In the 2010 census, nearly 1 million children under the age of 5 are estimated to have gone uncounted, jeopardizing funding for these programs in the areas where they live. If the government asks about citizenship status in 2020, experts say undocumented or mixed families may not respond out of fear of deportation, leaving many more vulnerable children uncounted. About one in four children lives in an immigrant family, though most of these children are U.S. citizens.

“Immigrant families are already facing threats to their health and safety, including being denied benefits, housing and access to food and medical care,” Dr. Yasuda said. “… Adding a citizenship question to the census would mean that these children and everyone they live with would be less likely to be counted, and that their communities would have significantly fewer resources to serve them.”

It is unclear whether there would be time to include the citizenship question in 2020 even if courts ultimately approve. The AAP is calling on the Commerce Department to stop pursuing inclusion of the question.
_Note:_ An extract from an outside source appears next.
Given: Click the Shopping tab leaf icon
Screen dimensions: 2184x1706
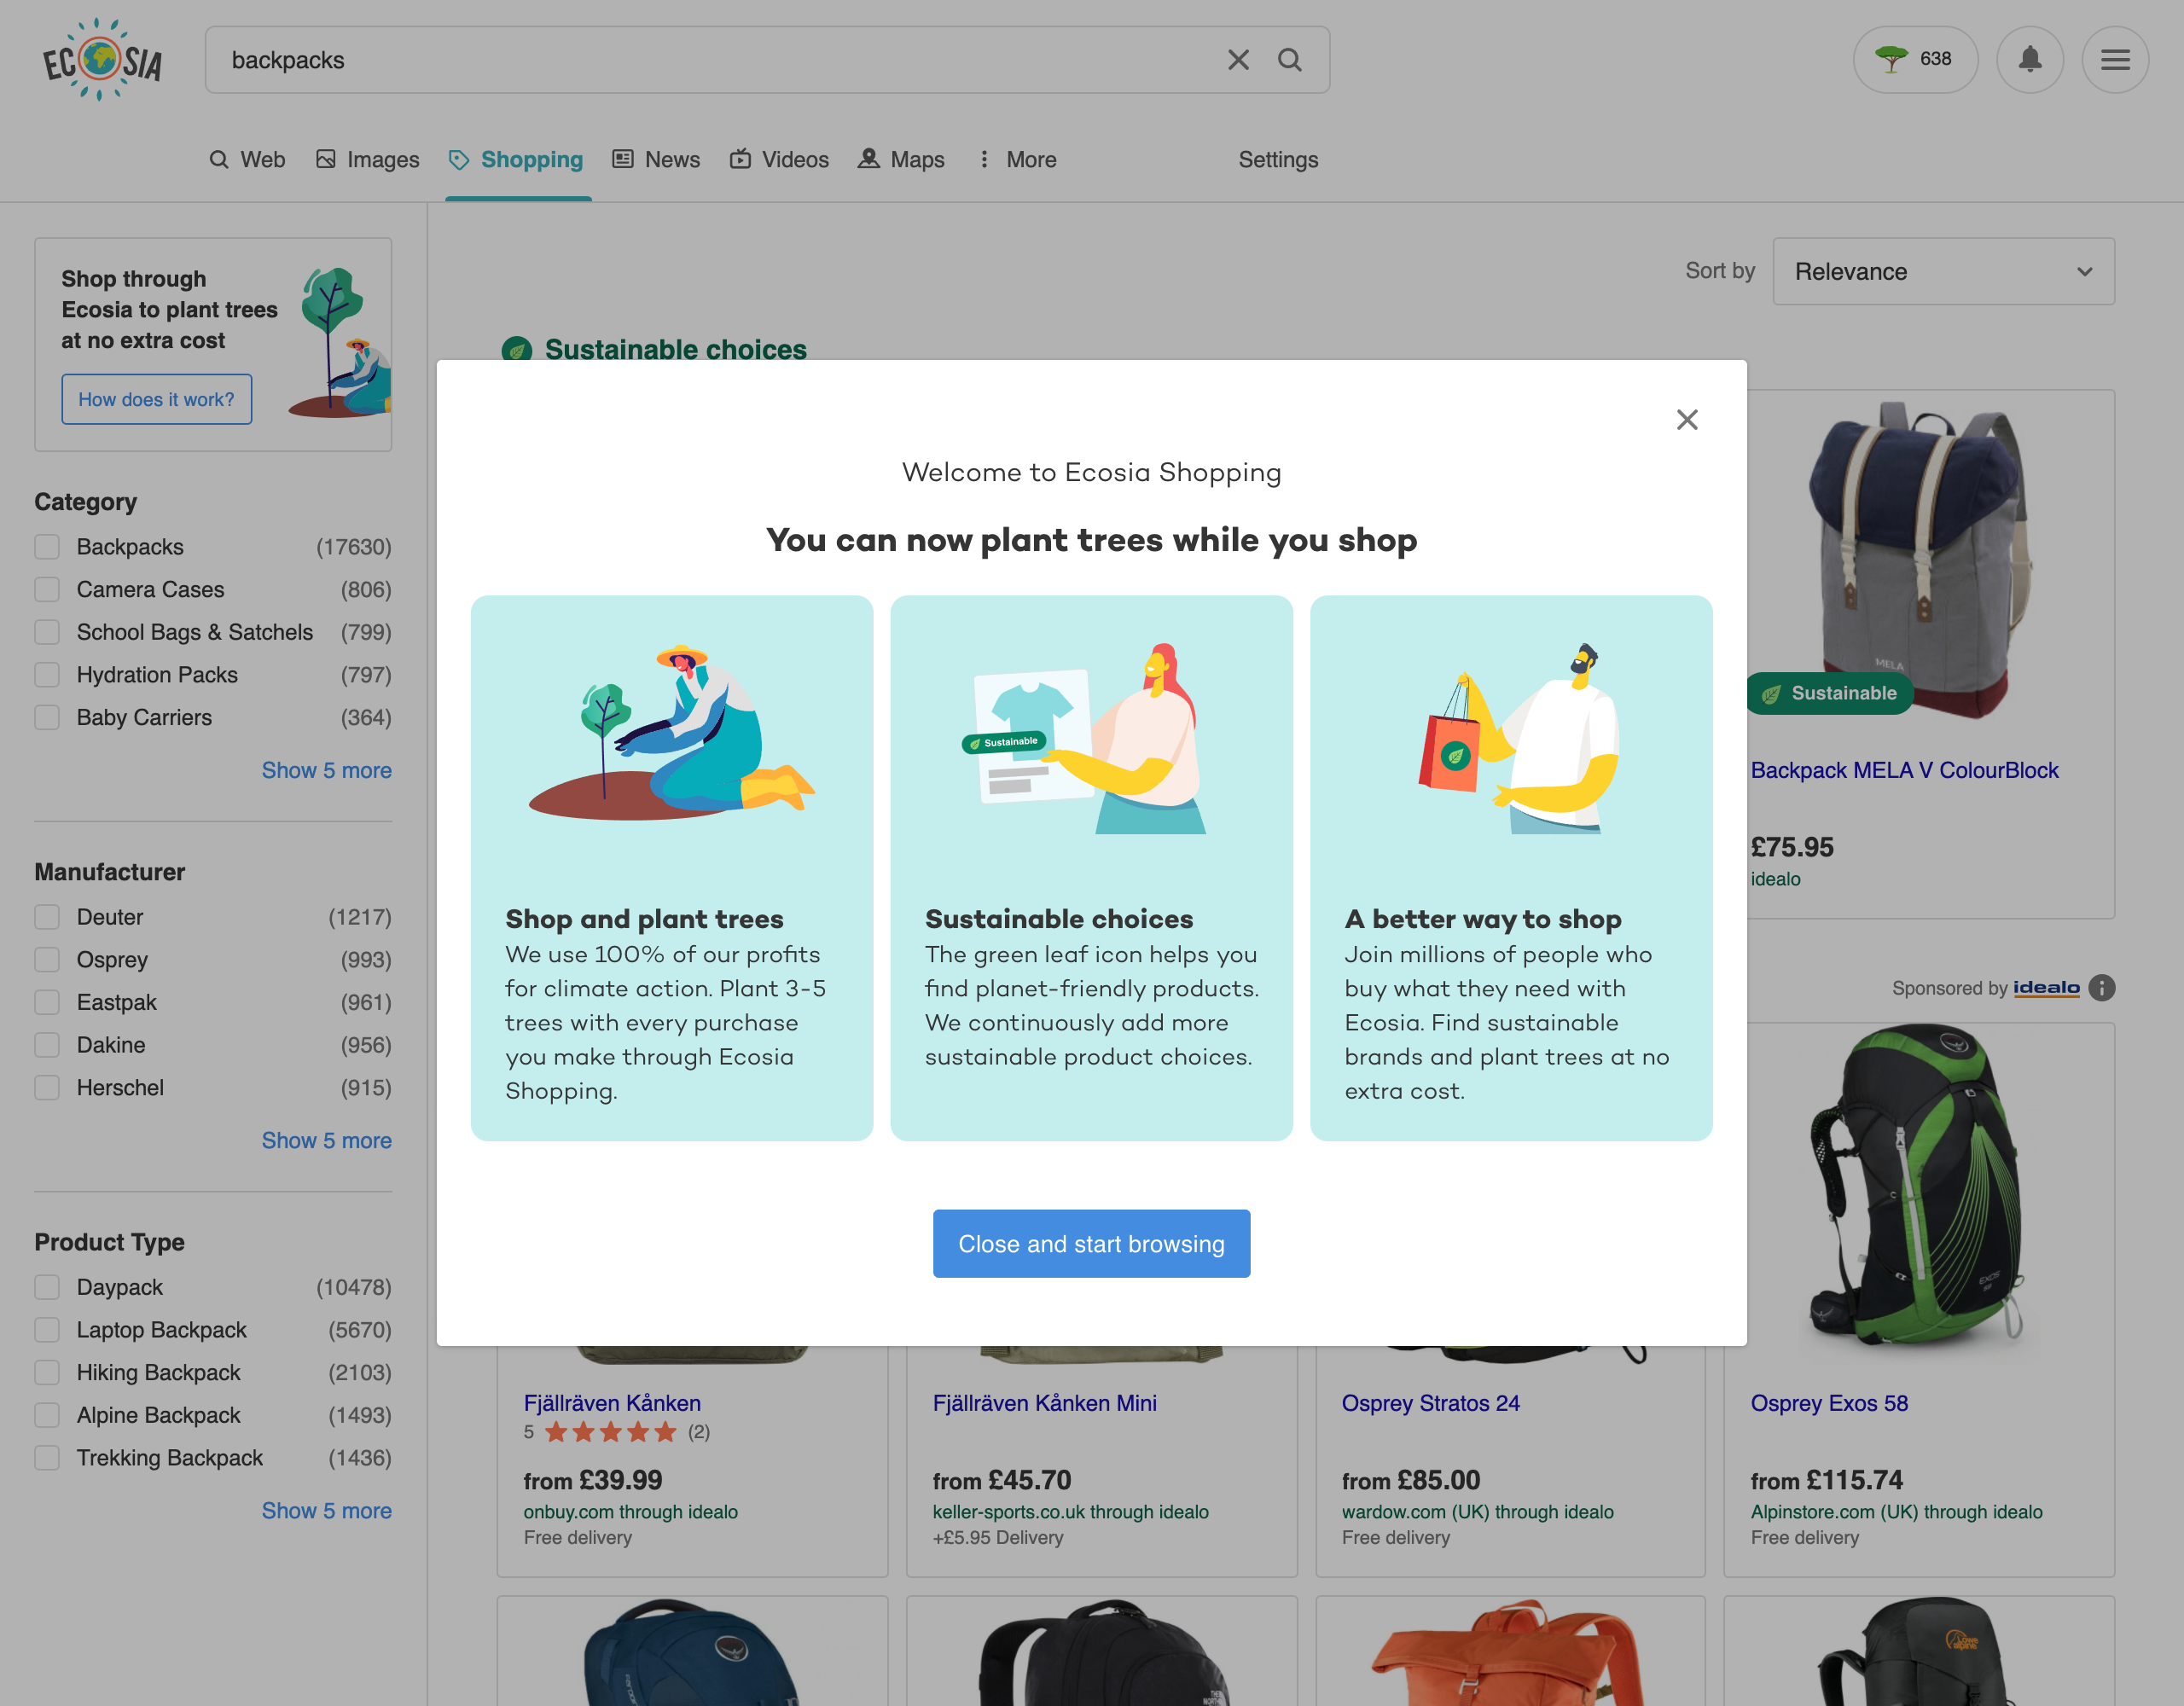Looking at the screenshot, I should pyautogui.click(x=457, y=160).
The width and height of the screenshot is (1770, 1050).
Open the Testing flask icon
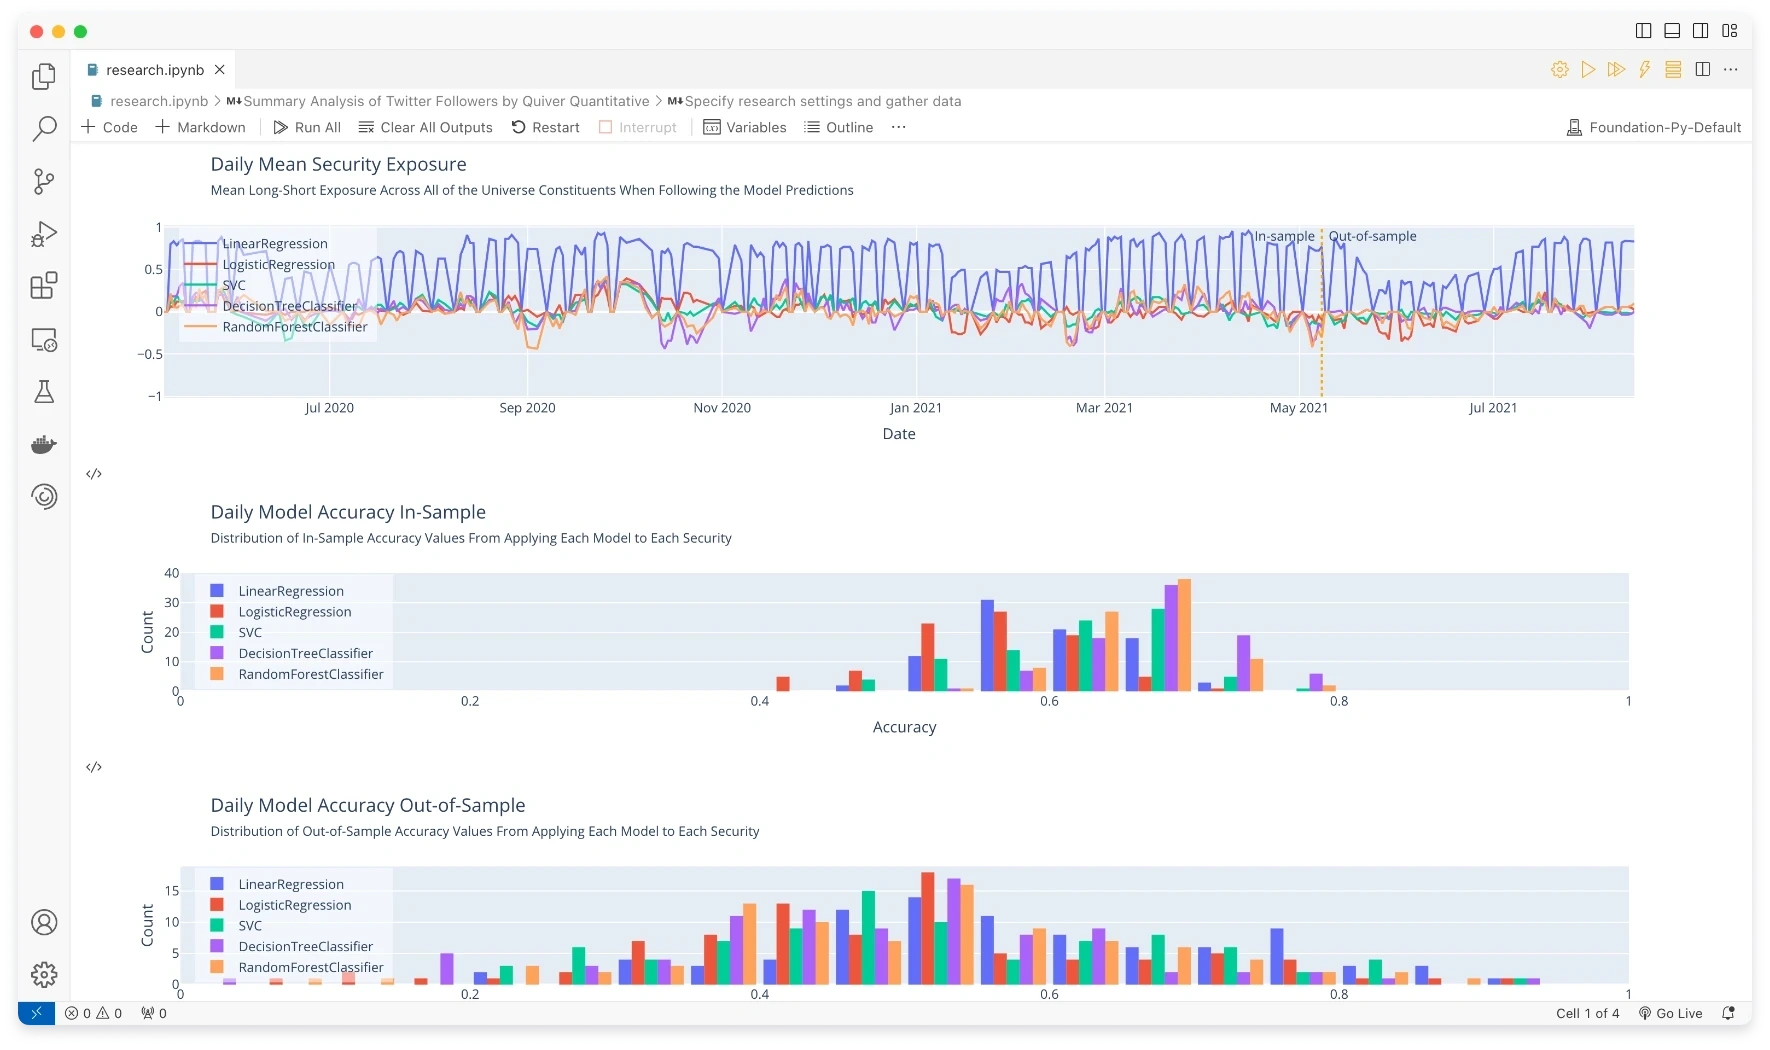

Regardless of whether the question ultimately appears, pediatricians have an important role to play in relaying the message that children of all ages need to be counted, according to Judy Aschner, M.D., FAAP, chair of the Federation of Pediatric Organizations (FOPO) and chair of pediatrics and physician-in-chief of the Joseph M. Sanzari Children’s Hospital at Hackensack Meridian Health.

“It is essential that families, particularly those with young children, understand how critically important it is to their communities and to their families that they complete the census survey for everyone in their household, even newborn babies,” she said. “The federal government allocates hundreds of billions of dollars that support things that are important to them, including health care, education and nutrition programs, based on accurate census data. If children are not counted, those dollars will not go to their state, their city or their neighborhood.”

FOPO and its partners will be developing toolkits pediatricians can use to help families understand why it is important to count all kids and to assist families in completing the census survey.